:: WHAT YOU WILL DO ::
The copy you give must match the lines from the top of the data through the line containing "You are a computer-use" exactly, and it must hold no pictures.

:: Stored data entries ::

- - - - -

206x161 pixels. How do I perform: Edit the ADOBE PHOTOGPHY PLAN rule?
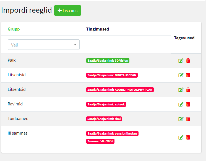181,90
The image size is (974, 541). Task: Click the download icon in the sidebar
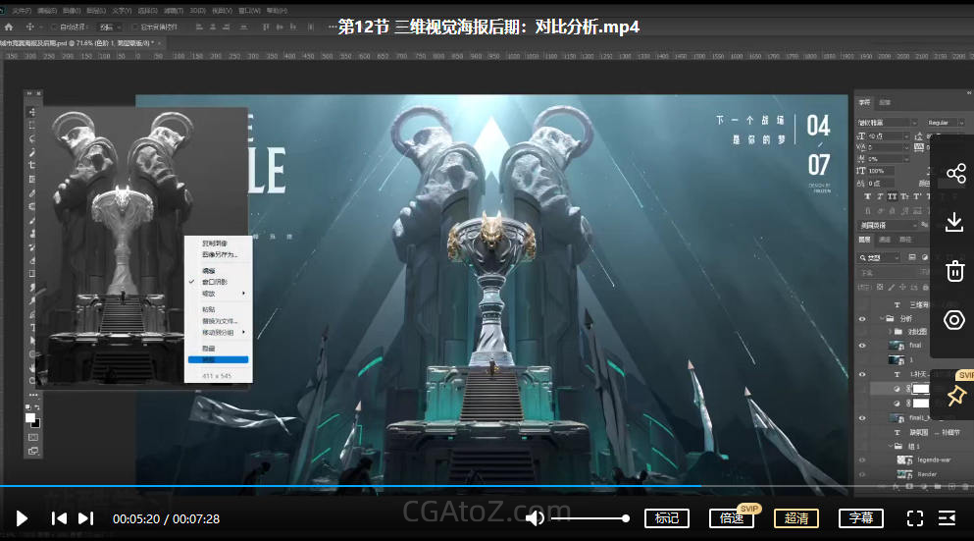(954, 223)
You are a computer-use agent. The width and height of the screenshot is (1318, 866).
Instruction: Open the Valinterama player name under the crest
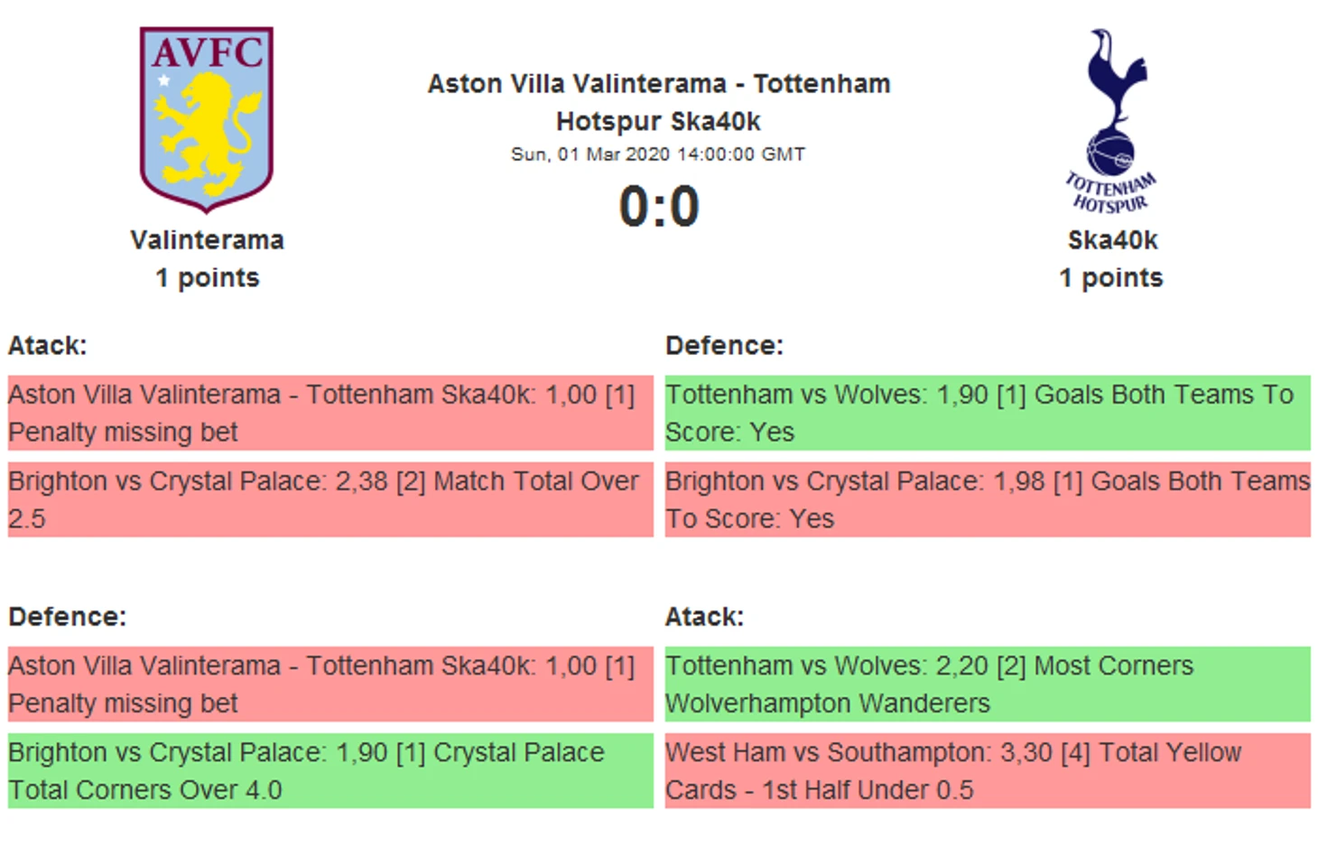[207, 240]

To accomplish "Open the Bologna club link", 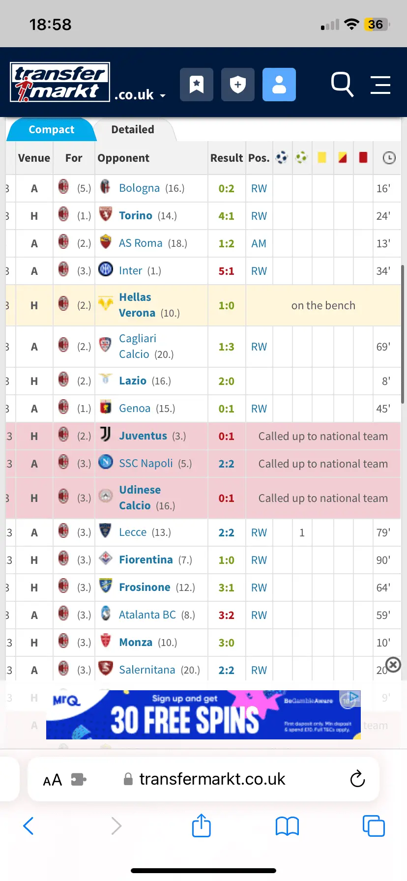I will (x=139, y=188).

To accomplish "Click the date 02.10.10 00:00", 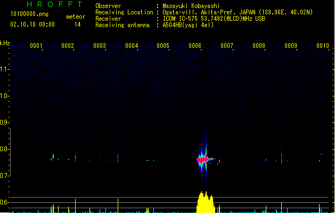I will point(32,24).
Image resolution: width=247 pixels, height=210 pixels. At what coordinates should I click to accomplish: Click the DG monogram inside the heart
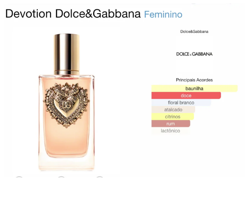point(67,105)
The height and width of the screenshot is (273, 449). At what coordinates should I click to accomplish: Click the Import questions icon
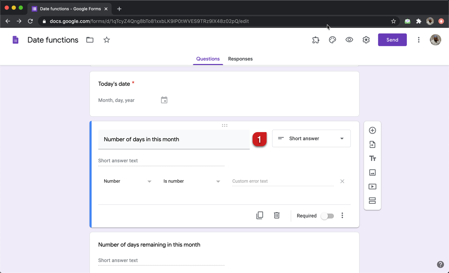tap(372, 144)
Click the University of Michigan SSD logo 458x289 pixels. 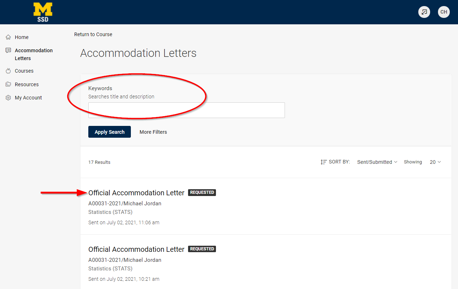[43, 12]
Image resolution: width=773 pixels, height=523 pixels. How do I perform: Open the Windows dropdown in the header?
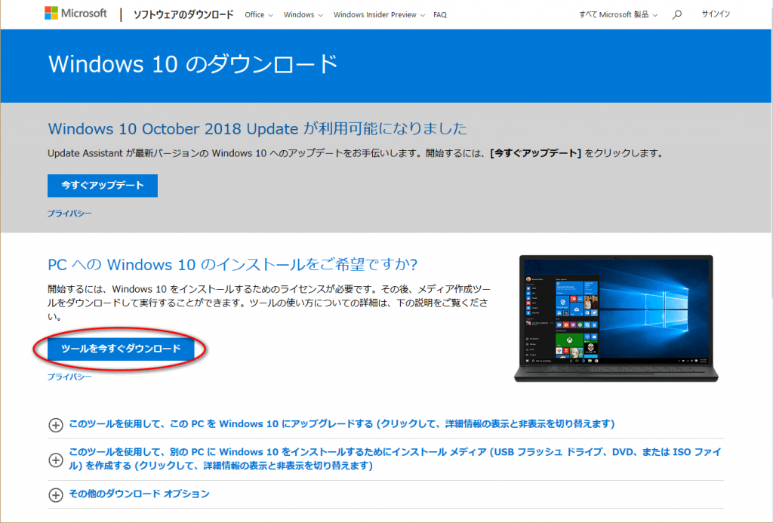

- - - - -

:: ANSWER TO THIS PROBLEM ::
206x161 pixels. How do I perform: Edit the ADOBE PHOTOGPHY PLAN rule?
181,90
The image size is (974, 541). Task: Click the download icon in the sidebar
(954, 223)
You are a computer-use agent. The width and height of the screenshot is (1318, 866).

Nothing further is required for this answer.